--- Supplied information ---
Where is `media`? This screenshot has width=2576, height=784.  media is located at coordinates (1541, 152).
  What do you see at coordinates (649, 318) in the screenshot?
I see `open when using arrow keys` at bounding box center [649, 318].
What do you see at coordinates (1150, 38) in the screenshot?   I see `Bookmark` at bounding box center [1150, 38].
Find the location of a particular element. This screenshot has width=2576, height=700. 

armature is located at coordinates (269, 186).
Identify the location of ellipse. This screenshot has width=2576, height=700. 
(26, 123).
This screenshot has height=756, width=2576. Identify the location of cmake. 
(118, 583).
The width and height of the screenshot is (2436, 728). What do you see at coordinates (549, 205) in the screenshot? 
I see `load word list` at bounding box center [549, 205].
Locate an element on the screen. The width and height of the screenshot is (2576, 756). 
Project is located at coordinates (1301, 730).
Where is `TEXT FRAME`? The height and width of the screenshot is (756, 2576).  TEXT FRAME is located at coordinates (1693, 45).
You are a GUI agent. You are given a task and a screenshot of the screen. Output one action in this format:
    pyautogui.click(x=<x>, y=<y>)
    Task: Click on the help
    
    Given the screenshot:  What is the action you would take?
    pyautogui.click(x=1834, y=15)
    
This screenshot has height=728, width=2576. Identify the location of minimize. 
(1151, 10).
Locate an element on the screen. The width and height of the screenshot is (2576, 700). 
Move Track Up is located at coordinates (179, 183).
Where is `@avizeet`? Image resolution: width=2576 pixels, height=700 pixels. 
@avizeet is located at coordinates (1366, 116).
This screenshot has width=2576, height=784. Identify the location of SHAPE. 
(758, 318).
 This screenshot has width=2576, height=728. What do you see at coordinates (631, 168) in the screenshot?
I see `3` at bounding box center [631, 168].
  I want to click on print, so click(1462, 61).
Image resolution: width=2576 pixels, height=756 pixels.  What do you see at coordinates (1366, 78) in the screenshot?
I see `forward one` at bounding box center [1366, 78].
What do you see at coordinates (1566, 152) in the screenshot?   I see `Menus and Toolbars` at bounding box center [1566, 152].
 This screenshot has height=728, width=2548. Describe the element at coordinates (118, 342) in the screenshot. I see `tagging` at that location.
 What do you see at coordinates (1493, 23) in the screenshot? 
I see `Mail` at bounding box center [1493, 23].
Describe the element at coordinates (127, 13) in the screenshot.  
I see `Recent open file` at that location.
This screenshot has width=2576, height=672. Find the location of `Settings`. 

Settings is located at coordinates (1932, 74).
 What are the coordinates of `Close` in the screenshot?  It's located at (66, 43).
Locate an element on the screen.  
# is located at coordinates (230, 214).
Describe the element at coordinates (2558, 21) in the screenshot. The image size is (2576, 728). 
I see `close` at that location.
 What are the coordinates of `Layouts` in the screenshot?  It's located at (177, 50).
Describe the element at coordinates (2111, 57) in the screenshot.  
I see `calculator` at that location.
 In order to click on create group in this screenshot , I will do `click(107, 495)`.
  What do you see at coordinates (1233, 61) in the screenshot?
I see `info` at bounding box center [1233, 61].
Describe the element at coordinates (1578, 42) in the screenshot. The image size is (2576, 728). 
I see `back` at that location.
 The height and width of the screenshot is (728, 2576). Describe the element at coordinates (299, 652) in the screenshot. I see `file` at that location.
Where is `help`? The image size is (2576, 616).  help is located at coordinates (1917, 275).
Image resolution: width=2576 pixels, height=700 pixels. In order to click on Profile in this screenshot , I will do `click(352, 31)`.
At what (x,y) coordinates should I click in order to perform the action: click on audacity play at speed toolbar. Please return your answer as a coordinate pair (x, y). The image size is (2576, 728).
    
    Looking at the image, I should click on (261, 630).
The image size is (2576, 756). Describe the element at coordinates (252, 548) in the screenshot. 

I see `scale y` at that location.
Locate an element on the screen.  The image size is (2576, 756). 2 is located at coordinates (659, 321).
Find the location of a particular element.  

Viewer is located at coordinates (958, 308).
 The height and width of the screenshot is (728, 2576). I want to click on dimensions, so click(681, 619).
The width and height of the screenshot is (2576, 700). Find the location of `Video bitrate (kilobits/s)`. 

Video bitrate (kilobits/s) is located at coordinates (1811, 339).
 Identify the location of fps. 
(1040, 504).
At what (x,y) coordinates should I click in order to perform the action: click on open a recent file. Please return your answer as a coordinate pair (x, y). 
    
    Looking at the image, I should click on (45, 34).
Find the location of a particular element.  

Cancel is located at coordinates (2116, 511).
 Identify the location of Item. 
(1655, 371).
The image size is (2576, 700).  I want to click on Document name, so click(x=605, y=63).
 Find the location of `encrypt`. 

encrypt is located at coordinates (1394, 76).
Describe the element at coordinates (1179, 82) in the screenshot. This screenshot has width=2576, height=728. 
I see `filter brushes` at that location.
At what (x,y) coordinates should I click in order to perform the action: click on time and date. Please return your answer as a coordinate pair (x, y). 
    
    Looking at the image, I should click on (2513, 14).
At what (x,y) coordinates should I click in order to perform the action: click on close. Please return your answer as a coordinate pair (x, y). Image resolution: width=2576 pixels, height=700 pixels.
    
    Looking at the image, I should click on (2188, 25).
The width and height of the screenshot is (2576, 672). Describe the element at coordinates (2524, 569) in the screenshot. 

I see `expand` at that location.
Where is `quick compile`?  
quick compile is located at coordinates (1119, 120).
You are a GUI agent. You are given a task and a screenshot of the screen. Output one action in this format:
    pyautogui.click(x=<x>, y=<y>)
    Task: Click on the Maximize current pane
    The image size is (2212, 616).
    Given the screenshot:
---
▶ Task prompt: Rewrite the lines of the material above, beginning with the line containing "screenshot is (2576, 756)." and continuing through the line containing "Project is located", so that "element" becomes "item" and nothing else changes. Give only those lines.

▶ Solution for this exercise:
Locate an item on the screen. The width and height of the screenshot is (2576, 756). 
Project is located at coordinates (1301, 730).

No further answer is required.